Built in 1914 by professional dancer Lorne Jack, Tent City was a tourist attraction located at the bottom of the Sixth Line for a number of years. Mr. Jack had traveled extensively during his career and had seen the success of tents as accommodations in the southern United States. When he thought to bring the idea right here to Innisfil, it was unsurprisingly met with much scorn from local residents. Nevertheless, the place he dubbed “Tent City” became a fast hit with visitors from Barrie, Bradford, and especially Toronto.

 

Lorne Jack in dance costume, 1906

Originally consisting of ten sleeping tents and one large central tent serving as a kitchen and dining room, Tent City became the township’s first commercial tourist establishment. The attraction eventually became so popular that Mr. Jack constructed a large frame pavilion to serve as a summer hotel and dance floor. Dances were held on Wednesday and Saturday nights at the cost of five cents per dance. Some nights saw as many as forty dances! Professional musicians, including Ernie Bruce and his orchestra from Toronto, were sometimes engaged for an entire season to ensure the entertainment was never lacking. At other times, music was provided by Roy Jack on violin, Merlin McLean on the banjo, and Mrs. Roy Jack on the piano.

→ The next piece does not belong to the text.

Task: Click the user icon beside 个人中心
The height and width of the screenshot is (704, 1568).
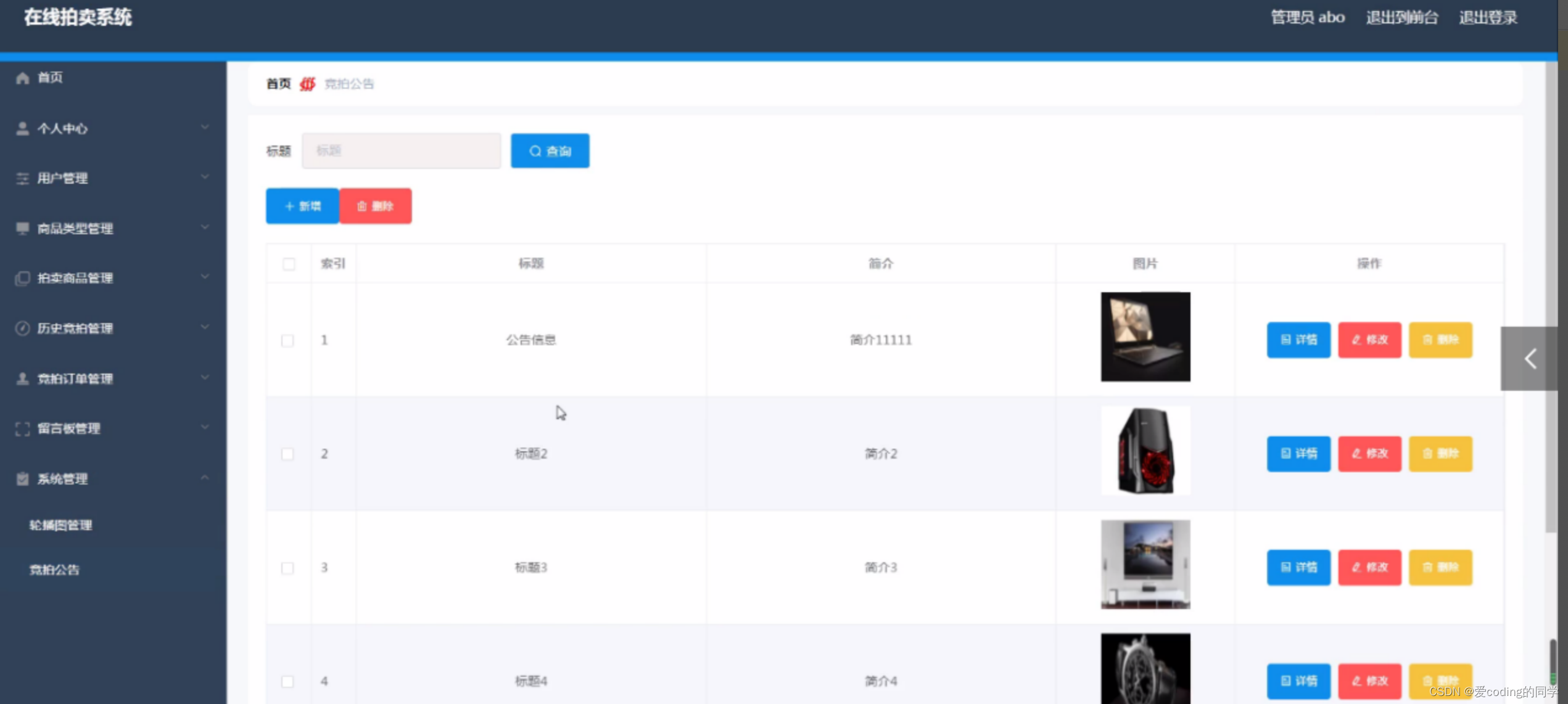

The dances held in Tent City were popular both with guests and locals, and visitors arrived by horse and buggy, flivvers (small old cars that gave a bumpy ride), and even by boat from other parts of Lake Simcoe. Jenny (Forbes) Byers, whose father Dick Forbes was a square dance caller, recalled some fond memories for the publication Skunks and Scholars: Memories of growing up in Innisfil Township before 1940 compiled by the Innisfil Historical Society. She wrote:

Having lost my mother when I was but six years of age, my dad used to take my sister, Mary, and I to the house dances he called off at and also to Tent City Hotel, which was then owned by Lorne Jack. The ladies used to bring sandwiches and butter tarts and fancy cakes and the tea and coffee was supplied. About midnight a break was called and everyone had a lunch and then there would be a few more dances and then everyone went home. I used to go to sleep either lying on the steps of the hotel leading upstairs, with a coat under me and one over me, until my dad was finished. Or I used to lie on a couple of chairs with a coat under me and one over me and I would go off to sleep with the sound of the music.

 

Tent City Hotel prior to demolition in 1953

By the 1950s Tent City fell into disrepair and the building was eventually demolished in 1953. The land would see new life breathed into it, however, when the summer residents of Big Cedar Point pooled their resources and purchased the Tent City property to convert it into Camp Arrowhead for their children. In 1967 Lorne Jack’s former home – known as “Castle Hall” – was sold to Camp Arrowhead by Jack Miller, a descendant of the Jack family, which reunited the property once again. Camp Arrowhead still exists today, and I’m sure Mr. Jack would smile to see another generation of childhood memories being made.